Dans une lettre ouverte au Président Joko Widodo, des organisations environnementales indonésiennes demandent la révocation d’un décret qu’elles estiment en violation de lois et d’accords internationaux, portant atteinte à la réputation de l’Indonésie et réduisant à néant tous les progrès accomplis en matière d’exploitation forestière. L’UE a également exprimé sa stupeur face à cette décision.

Depuis sa fondation, Sauvons la forêt proteste contre l’importation de bois tropical, en particulier le bois provenant de coupes illégales. En 2010, l’UE a adopté le Règlement Bois de l’Union Européenne ou EU Timber Regulation (EUTR), entré en vigueur en 2013. Celui-ci interdit l’importation de bois et de nombreux produits dérivés issus de sources illicites et énonce des obligations spécifiques de diligence aux importateurs. Bien que le règlement comporte des lacunes et que les contrôles des autorités soient jusqu’à présent encore insuffisants, il marque un pas important dans la bonne direction auquel de nombreux pays exportateurs ne peuvent pas non plus se soustraire.

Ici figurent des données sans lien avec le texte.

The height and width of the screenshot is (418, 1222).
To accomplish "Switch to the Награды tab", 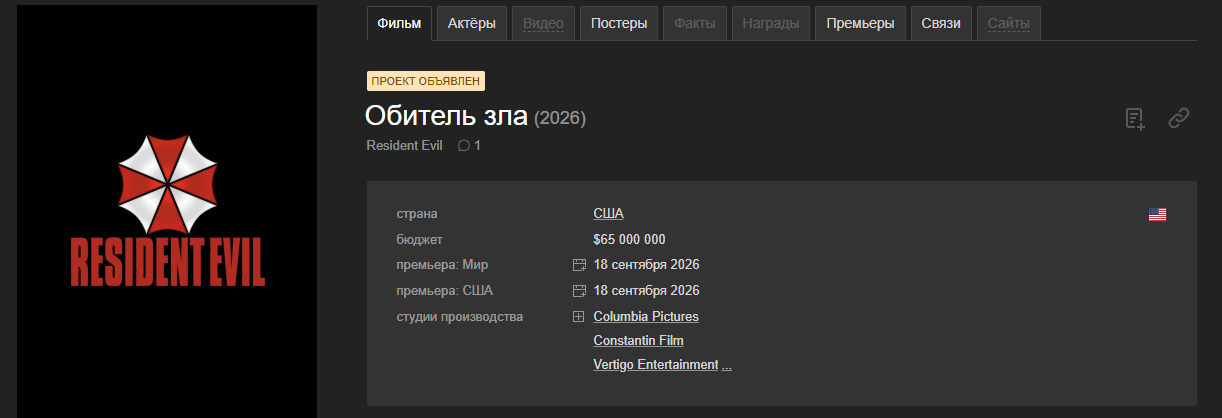I will 770,24.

Depuis des décennies, l’Indonésie est l’un des principaux partenaires commerciaux de l’UE pour le bois tropical. Entre 12% et 15% de ses produits dérivés du bois sont exportés vers l’UE. Pendant des années, seul un cinquième de ces produits est provenu d’une coupe autorisée. Loin de signifier que le bois « légal » ne porte pas préjudice à la forêt tropicale, ces chiffres montrent à quel point le commerce du bois peut être insensé et impitoyable.

Le plan d’action FLEGT de l’UE

Avec le plan d’action FLEGT (Forest Law, Governance and Trade) ou «  Programme pour l’application des règlementations forestières, la gouvernance et les échanges commerciaux », l’UE entend contrer l’abattage illégal de bois par le biais d’un nouveau règlement. Le FLEGT doit permettre de garantir la légalité du bois tropical importé. Il n’est pas conçu comme un outil de lutte contre la déforestation. Le FLEGT repose sur des accords de partenariat volontaire (APV) entre l’UE et différents États exportateurs de bois.

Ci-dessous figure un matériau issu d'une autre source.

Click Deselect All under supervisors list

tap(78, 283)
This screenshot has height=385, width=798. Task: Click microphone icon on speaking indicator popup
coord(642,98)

Avant que l’APV liant l’Indonésie et l’UE n’entre en vigueur en 2014, les protestations et les négociations ont duré plus de dix ans. Depuis janvier 2017, du bois certifié FLEGT en provenance d’Indonésie alimente le marché allemand.

En Indonésie, la certification est effectuée à l’aide du système de contrôle SVLK (Sistem Verifikasi Legalitas Kayu), permettant de confirmer la légalité du bois. Toutefois, cette norme n’inclut pas des garanties écologiques et sociales. De plus, le système de contrôle est en réalité encore souvent peu fiable et ne garantit pas systématiquement la « légalité » du bois tropical. Une fois arrivé dans les ports européens, le bois certifié SLVK peut passer la douane en coup de vent, sans aucun contrôle supplémentaire.

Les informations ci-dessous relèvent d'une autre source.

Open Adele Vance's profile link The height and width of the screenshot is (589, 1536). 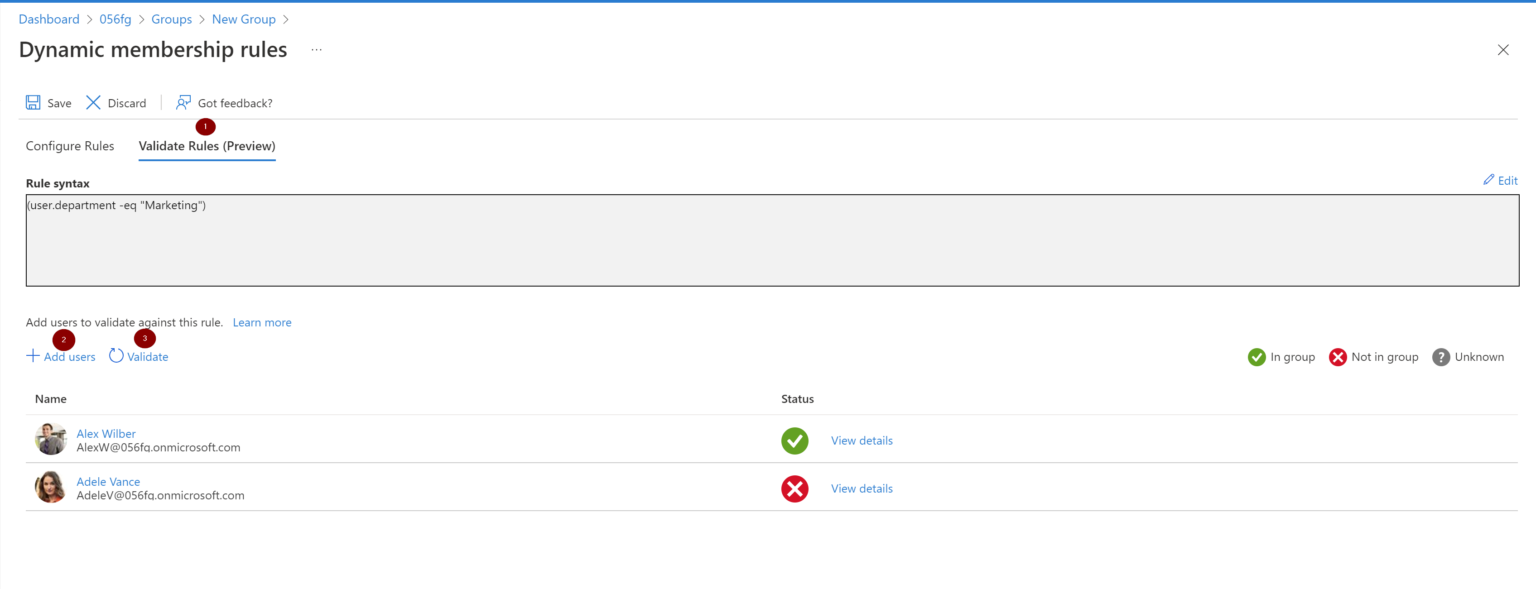point(108,481)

Les organisations environnementales indonésiennes et européennes ne sont donc aucunement satisfaites de ce système. Il en va tout autrement pour les négociants de bois et les responsables politiques européens : le FLEGT et le système SVLK leur est avantageux car ils facilitent l’importation et musèlent les protestations.

Force est de reconnaître que l’Indonésie a fait des efforts pour endiguer l’abattage illégal de bois et que le secteur forestier a connu quelques améliorations.  Aujourd’hui, la plupart des États exigent un label SVLK et l’Indonésie ne peut autoriser du bois non certifié SVLK que de manière limitée. Un certain contrôle est possible, également par des associations écologistes. Cependant, tout cela a surtout redoré le blason du bois tropical provenant d’Indonésie.

Cette nouvelle mesure annoncée par le gouvernement indonésien de faire l’impasse dès la fin du mois de mai sur un label de légalité est donc absolument inacceptable. Sauvons la forêt demande à l’Indonésie de révoquer immédiatement cette décision. L’UE doit sans attendre signifier clairement son rejet de ce type de bois dans son marché intérieur.